• _ACTIVITY_
Go over the entries below line by line, copying each one that contains the word "Activate".
THE DATA section start
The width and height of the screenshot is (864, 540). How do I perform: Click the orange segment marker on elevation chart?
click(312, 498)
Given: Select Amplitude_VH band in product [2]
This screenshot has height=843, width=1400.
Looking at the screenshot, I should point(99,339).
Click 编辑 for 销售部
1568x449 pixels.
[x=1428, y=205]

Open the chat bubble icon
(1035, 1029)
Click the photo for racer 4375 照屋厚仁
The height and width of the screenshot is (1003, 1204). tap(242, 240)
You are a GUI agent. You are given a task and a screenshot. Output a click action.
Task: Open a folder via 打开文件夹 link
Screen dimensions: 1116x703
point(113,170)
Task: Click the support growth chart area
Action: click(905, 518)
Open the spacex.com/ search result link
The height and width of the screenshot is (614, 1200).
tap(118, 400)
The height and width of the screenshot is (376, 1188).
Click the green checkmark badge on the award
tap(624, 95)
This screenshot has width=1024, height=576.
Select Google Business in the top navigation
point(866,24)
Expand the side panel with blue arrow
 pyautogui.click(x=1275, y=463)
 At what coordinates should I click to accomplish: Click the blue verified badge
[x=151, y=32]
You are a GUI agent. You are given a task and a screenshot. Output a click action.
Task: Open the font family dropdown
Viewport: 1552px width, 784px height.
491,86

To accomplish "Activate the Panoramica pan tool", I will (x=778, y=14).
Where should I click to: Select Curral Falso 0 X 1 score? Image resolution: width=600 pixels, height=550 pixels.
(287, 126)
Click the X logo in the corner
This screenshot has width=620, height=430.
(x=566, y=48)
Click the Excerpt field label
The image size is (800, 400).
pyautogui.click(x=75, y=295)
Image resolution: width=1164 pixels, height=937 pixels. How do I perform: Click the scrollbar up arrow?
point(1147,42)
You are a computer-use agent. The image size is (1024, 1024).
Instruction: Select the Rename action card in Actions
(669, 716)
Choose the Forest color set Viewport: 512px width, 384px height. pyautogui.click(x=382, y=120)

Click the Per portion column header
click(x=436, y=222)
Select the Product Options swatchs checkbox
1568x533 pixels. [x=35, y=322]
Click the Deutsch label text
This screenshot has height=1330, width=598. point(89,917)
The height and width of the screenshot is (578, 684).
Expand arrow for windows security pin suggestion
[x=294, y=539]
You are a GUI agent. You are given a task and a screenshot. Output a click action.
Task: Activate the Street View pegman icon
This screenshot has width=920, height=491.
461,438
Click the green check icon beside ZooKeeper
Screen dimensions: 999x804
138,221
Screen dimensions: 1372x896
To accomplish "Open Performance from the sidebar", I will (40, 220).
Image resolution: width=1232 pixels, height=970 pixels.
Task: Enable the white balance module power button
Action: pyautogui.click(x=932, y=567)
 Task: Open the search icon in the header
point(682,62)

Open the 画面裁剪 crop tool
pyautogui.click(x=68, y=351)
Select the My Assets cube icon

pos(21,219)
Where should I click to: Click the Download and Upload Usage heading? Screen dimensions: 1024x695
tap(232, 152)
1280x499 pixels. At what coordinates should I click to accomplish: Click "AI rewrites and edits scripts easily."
THE DATA section end
• _WRITTEN SOLUTION_
To accomplish "Activate the Panoramica pan tool", I will (x=778, y=14).
Task: Activate the Street View pegman icon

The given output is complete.